**Extracted text:**

--- START ---

Patents were necessary only when public disclosure had value. In the world
where the same things get developed almost simultaneously by different people
at different places and anything can be quickly reverse engineered the public
gets no value in return for granting monopoly through a patent.

------
vinceguidry
What I really liked about it is how it forces publishing companies to truly
make knowledge available for everyone. It's the direction music is going in
this country, where individual listens are essentially a free public resource
for anyone who pays a minuscule subscription fee.

Books and movies seem to be retaining pricing power for some reason. I feel
like the ultimate reason behind this is that books and movies take a lot more
time and attention to consume.

--- END ---

**Records provided:**
--- START ---

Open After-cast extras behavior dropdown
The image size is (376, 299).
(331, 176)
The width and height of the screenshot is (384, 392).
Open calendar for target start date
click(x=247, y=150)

--- END ---

**Check your understanding:**
a) Reproduce the stretch of the forum thread from "Patents were necessary" through "through a patent.".
b) Which kinds of media does the forum thread name?
c) For each statement, say yes or no as to whether the forum thread agrees, and quote the words that settle it: (i) Patents were necessary only when public disclosure had value. (ii) Music is retaining pricing power. (iii) Books and movies take more time and attention to consume.

**Answers by item number:**
a)
Patents were necessary only when public disclosure had value. In the world
where the same things get developed almost simultaneously by different people
at different places and anything can be quickly reverse engineered the public
gets no value in return for granting monopoly through a patent.

b) Music, books, movies

c)
(i) Yes: "Patents were necessary only when public disclosure had value."
(ii) No: "individual listens are essentially a free public resource for anyone who pays a minuscule subscription fee"
(iii) Yes: "books and movies take a lot more time and attention to consume"